### What is being asked
Return these lines word for word.

[Element lookup records]
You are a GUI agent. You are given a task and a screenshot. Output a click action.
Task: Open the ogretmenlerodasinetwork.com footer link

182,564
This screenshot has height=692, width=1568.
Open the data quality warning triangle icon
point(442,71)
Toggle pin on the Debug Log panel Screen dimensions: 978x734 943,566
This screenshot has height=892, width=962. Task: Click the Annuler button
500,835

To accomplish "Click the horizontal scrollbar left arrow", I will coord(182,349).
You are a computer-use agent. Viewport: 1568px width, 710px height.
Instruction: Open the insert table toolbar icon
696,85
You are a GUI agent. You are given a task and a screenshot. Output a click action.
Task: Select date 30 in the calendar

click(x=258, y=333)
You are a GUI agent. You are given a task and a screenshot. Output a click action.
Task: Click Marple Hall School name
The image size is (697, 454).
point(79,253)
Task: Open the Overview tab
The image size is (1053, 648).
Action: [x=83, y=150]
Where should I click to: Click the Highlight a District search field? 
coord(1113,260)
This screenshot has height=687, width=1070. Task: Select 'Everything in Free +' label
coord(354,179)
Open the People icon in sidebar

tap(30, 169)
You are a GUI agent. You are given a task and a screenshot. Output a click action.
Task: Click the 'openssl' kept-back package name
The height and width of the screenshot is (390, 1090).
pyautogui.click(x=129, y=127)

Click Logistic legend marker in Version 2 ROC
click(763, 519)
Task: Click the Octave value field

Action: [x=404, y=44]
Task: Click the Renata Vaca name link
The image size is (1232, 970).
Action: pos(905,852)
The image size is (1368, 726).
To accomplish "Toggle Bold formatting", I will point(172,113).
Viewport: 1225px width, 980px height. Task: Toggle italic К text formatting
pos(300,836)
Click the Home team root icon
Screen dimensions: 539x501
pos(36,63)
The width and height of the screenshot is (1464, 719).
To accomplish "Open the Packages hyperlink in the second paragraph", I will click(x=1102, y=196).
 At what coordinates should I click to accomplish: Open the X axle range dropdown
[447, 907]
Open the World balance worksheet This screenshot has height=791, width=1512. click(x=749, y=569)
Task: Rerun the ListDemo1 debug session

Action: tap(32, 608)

### Result of this exercise
You are a GUI agent. You are given a task and a screenshot. Output a click action.
Task: Open the ogretmenlerodasinetwork.com footer link

182,564
This screenshot has height=692, width=1568.
Open the data quality warning triangle icon
point(442,71)
Toggle pin on the Debug Log panel Screen dimensions: 978x734 943,566
This screenshot has height=892, width=962. Task: Click the Annuler button
500,835

To accomplish "Click the horizontal scrollbar left arrow", I will coord(182,349).
You are a computer-use agent. Viewport: 1568px width, 710px height.
Instruction: Open the insert table toolbar icon
696,85
You are a GUI agent. You are given a task and a screenshot. Output a click action.
Task: Select date 30 in the calendar

click(x=258, y=333)
You are a GUI agent. You are given a task and a screenshot. Output a click action.
Task: Click Marple Hall School name
The image size is (697, 454).
point(79,253)
Task: Open the Overview tab
The image size is (1053, 648).
Action: [x=83, y=150]
Where should I click to: Click the Highlight a District search field? 
coord(1113,260)
This screenshot has height=687, width=1070. Task: Select 'Everything in Free +' label
coord(354,179)
Open the People icon in sidebar

tap(30, 169)
You are a GUI agent. You are given a task and a screenshot. Output a click action.
Task: Click the 'openssl' kept-back package name
The height and width of the screenshot is (390, 1090).
pyautogui.click(x=129, y=127)

Click Logistic legend marker in Version 2 ROC
click(763, 519)
Task: Click the Octave value field

Action: [x=404, y=44]
Task: Click the Renata Vaca name link
The image size is (1232, 970).
Action: pos(905,852)
The image size is (1368, 726).
To accomplish "Toggle Bold formatting", I will point(172,113).
Viewport: 1225px width, 980px height. Task: Toggle italic К text formatting
pos(300,836)
Click the Home team root icon
Screen dimensions: 539x501
pos(36,63)
The width and height of the screenshot is (1464, 719).
To accomplish "Open the Packages hyperlink in the second paragraph", I will click(x=1102, y=196).
 At what coordinates should I click to accomplish: Open the X axle range dropdown
[447, 907]
Open the World balance worksheet This screenshot has height=791, width=1512. click(x=749, y=569)
Task: Rerun the ListDemo1 debug session

Action: tap(32, 608)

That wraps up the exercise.